このように構成される第3の実施形態では、筒状ケーシング102内が、第1多孔体104a〜第3多孔体104cを介して第1中空糸膜層106a〜第3中空糸膜層106cに仕切られるとともに、それぞれ複数の中空糸膜78が収納されている。さらに、第1中空糸膜層106aは、入口部86から導入されるオフガスによって変形することがないよう充填率が高く設定される一方、第3中空糸膜層106cは、出口部88近傍の充填率を高く設定し、前記出口部88近傍に隙間92が形成されている。
これにより、第3の実施形態では、上記の第1及び第2の実施形態と同様の効果が得られる。
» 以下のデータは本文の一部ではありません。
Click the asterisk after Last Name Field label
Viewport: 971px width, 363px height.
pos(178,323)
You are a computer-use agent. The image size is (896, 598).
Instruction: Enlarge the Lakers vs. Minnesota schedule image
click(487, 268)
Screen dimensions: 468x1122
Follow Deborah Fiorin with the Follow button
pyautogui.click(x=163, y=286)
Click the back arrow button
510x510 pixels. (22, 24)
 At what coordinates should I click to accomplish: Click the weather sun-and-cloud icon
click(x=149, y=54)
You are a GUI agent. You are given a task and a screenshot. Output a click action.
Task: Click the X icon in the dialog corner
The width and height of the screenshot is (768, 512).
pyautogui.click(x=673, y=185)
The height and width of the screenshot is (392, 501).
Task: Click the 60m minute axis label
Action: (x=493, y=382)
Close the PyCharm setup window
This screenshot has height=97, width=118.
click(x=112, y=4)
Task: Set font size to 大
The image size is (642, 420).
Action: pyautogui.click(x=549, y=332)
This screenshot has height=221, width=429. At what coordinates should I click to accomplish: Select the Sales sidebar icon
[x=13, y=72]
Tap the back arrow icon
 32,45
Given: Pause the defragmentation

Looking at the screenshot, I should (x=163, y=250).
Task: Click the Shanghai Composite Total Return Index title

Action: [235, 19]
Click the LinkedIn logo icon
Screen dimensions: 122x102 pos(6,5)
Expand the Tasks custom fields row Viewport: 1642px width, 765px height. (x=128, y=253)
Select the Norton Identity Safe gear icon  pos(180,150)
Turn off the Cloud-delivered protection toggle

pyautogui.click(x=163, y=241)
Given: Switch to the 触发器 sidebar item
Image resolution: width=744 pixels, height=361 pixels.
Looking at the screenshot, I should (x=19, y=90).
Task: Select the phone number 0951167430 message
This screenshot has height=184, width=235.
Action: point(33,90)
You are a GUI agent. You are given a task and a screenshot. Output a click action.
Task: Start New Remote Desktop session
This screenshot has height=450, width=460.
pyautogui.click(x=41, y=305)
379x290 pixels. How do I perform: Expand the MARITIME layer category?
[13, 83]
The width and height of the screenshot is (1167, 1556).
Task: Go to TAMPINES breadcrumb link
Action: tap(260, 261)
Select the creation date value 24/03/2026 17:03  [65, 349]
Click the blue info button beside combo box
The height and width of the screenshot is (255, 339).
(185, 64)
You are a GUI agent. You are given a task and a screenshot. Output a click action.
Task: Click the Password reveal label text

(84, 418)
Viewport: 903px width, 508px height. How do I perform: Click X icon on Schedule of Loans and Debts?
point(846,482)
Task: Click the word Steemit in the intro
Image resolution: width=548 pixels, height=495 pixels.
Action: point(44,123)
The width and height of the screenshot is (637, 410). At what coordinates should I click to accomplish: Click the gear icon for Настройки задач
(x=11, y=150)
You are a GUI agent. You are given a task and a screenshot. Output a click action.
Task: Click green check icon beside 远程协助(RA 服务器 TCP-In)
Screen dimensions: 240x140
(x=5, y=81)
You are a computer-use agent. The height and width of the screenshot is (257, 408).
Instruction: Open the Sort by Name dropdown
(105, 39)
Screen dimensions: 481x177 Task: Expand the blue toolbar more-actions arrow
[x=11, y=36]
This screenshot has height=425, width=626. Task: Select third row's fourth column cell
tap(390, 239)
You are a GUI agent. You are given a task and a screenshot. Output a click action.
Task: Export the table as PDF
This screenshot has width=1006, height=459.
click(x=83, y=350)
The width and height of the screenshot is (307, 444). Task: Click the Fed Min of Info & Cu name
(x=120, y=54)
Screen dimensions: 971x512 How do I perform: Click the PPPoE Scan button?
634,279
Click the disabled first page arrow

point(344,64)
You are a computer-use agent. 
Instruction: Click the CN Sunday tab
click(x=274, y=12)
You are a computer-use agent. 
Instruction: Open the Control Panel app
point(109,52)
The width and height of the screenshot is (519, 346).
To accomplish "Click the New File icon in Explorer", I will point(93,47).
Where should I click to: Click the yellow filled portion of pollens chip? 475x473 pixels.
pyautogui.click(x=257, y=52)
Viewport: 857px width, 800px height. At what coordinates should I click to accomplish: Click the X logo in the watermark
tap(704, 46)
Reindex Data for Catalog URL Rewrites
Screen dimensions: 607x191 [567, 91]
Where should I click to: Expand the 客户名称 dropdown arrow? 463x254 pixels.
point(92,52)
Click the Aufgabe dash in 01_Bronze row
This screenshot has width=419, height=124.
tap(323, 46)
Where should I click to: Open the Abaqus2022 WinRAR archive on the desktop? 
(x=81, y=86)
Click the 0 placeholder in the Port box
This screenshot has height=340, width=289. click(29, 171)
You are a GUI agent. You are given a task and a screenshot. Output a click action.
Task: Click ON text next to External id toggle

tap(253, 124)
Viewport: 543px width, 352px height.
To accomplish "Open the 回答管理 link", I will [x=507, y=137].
なお、第3の実施形態では、角筒状の筒状ケーシング102内に、平板上の第1多孔体104a〜第3多孔体104cが配設されているが、これに限定されるものではなく、角筒状の複数の多孔体(図示せず)を収容して第1の実施形態と略同様に構成してもよい。
10、100…加湿用モジュール 12…燃料電池システム
14…燃料電池スタック 16…冷却媒体供給機構
18…酸化剤ガス供給機構 20…燃料ガス供給機構
24…ラジエータ 34…空気供給配管
38…加湿空気供給配管 39…オフガス排出配管
56…発電セル 70、102…筒状ケーシング
72…内部ケーシング
74a、74b、74c、94、104a、104b、104c…多孔体
76a、76b、76c、106a、106b、106c…中空糸膜層
78…中空糸膜 80…シール部 82…酸化剤ガス流路 84…オフガス流路 86…入口部 88…出口部 90…絞り部位 96…紐状体

Claims (4)

  1. 筒状ケーシングと、
    前記筒状ケーシング内に収納される複数の中空糸膜と、
    前記中空糸膜の内側に形成され、第1流体を流通させる第1流路と、
    前記中空糸膜の外側と前記筒状ケーシングの内壁との間に形成され、第2流体を流通させて前記第1流体と前記第2流体との間で水分の移動を行う第2流路と、
    前記筒状ケーシングに設けられ、前記第2流路の入口側に連通する入口部及び前記第2流路の出口側に連通する出口部と、
    を備える加湿用モジュールであって、
    前記筒状ケーシング内に前記中空糸膜の延長方向に沿って延在し、該筒状ケーシング内の複数の前記中空糸膜を複数の中空糸膜層に仕切る複数の多孔体を備え、
    各中空糸膜層には、前記中空糸膜が均等に収納されるとともに、
    前記多孔体には、前記中空糸膜層の少なくとも一部の層厚さを調整する層厚さ調整部が設けられ、前記層厚さ調整部は、少なくとも前記多孔体の前記入口部近傍の層厚さを、他の部位の層厚さよりも小さく調整することを特徴とする加湿用モジュール。
  2. 請求項1記載の加湿用モジュールにおいて、前記層厚さ調整部は、少なくとも前記多孔体の前記出口部近傍の層厚さを、他の部位の層厚さよりも小さく調整することを特徴とする加湿用モジュール。
  3. 請求項1又は2記載の加湿用モジュールにおいて、前記多孔体は、環状多孔体を構成するとともに、
    前記層厚さ調整部は、前記環状多孔体の少なくと一部に絞り部位を設けることを特徴とする加湿用モジュール。
  4. 請求項1又は2記載の加湿用モジュールにおいて、前記多孔体は、環状多孔体を構成するとともに、
    前記層厚さ調整部は、前記環状多孔体の少なくとも一部を絞る紐状体を有することを特徴とする加湿用モジュール。